● WRITTEN PROBLEM
In the records, turn the part that opens with the line containing "Tick the Proche de la mer checkbox" and closes with the line containing "point(713,244)" into a Markdown table with the columns Row and Line, numbering each line and omitting any blank ones. Do not include the pictures in your answer.

● EXCERPTED DATA
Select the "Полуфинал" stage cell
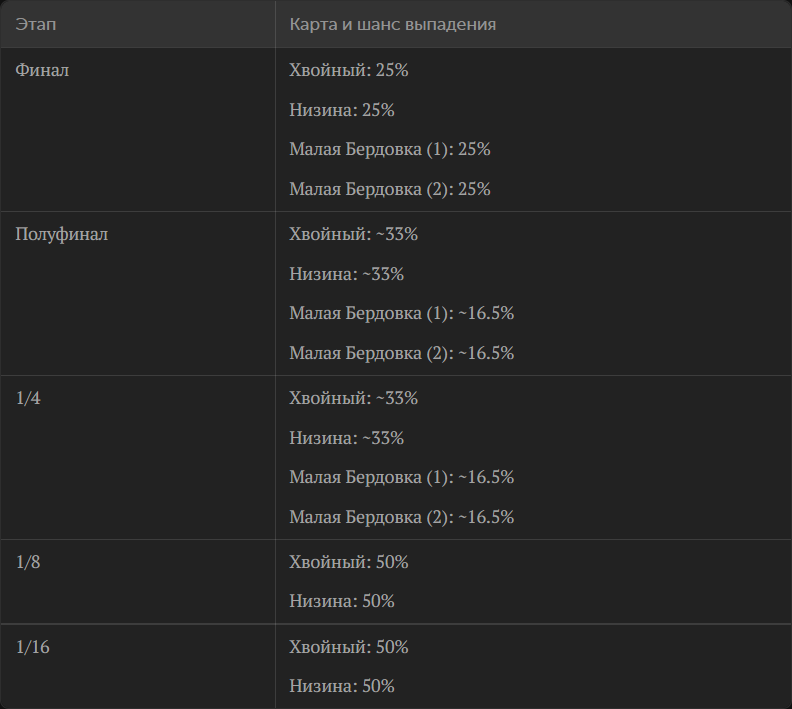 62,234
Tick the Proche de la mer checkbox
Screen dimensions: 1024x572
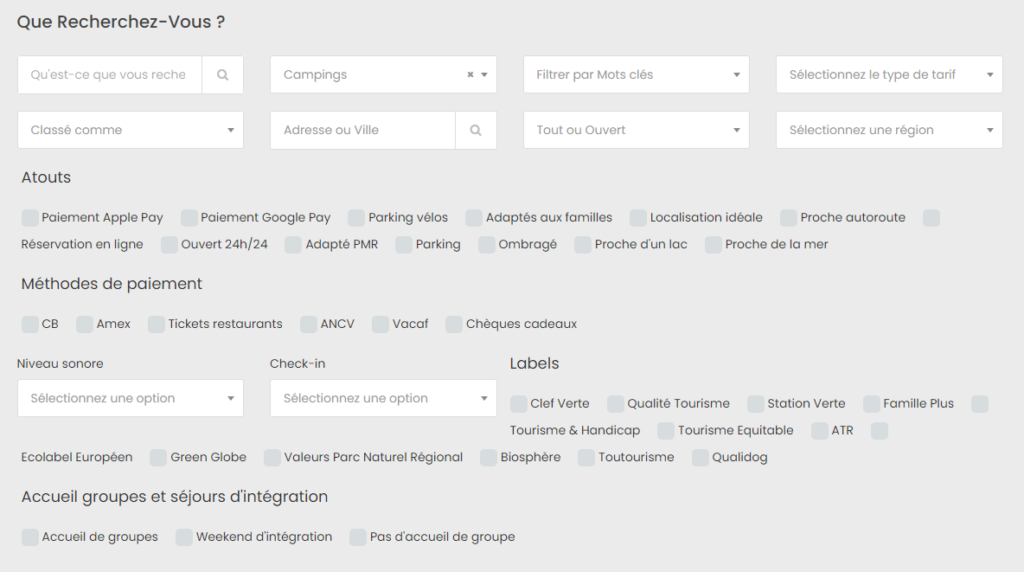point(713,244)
* * *
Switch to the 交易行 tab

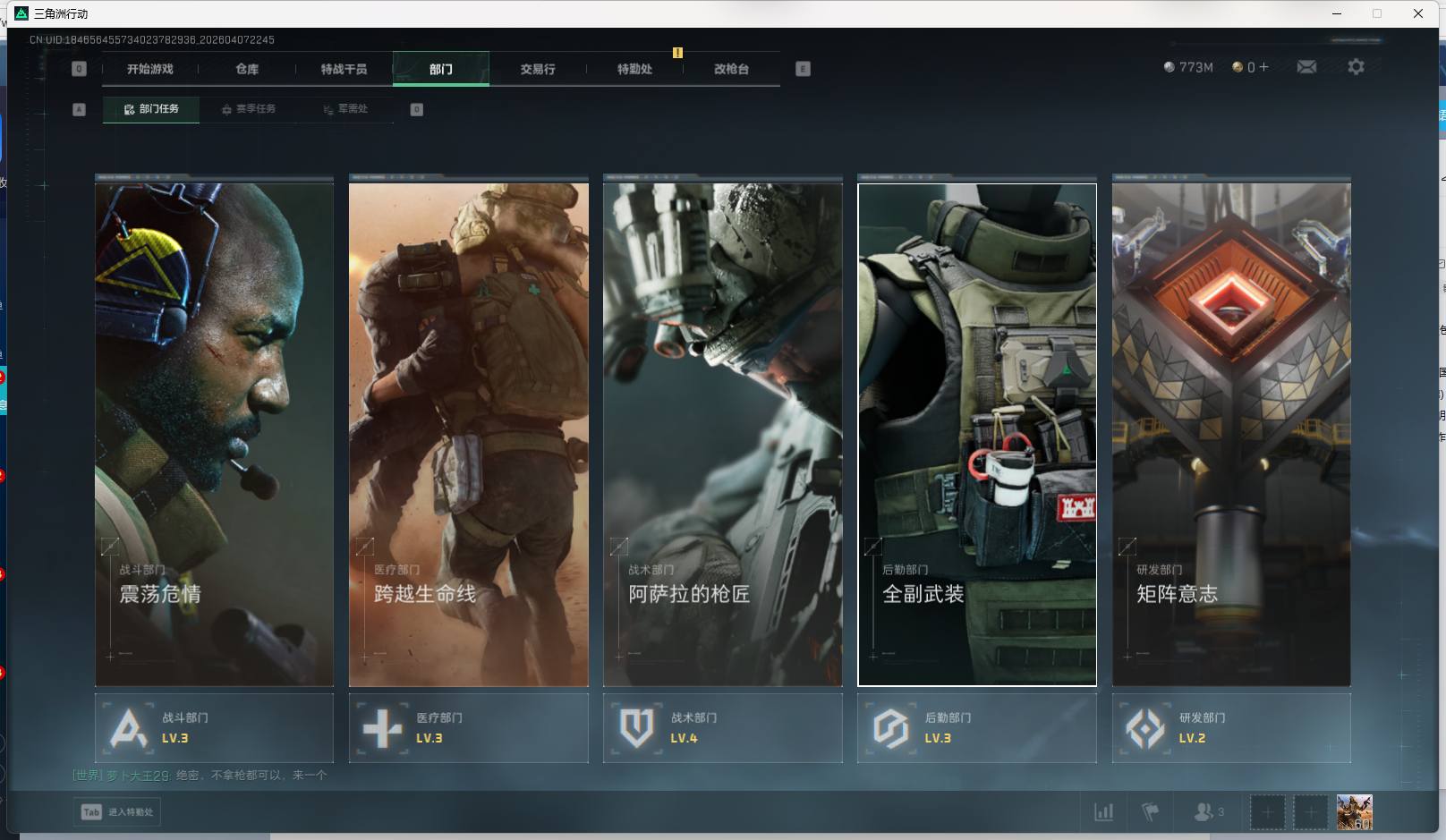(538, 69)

● FULL SOLUTION
| Row | Line |
|---|---|
| 1 | Tick the Proche de la mer checkbox |
| 2 | Screen dimensions: 1024x572 |
| 3 | point(713,244) |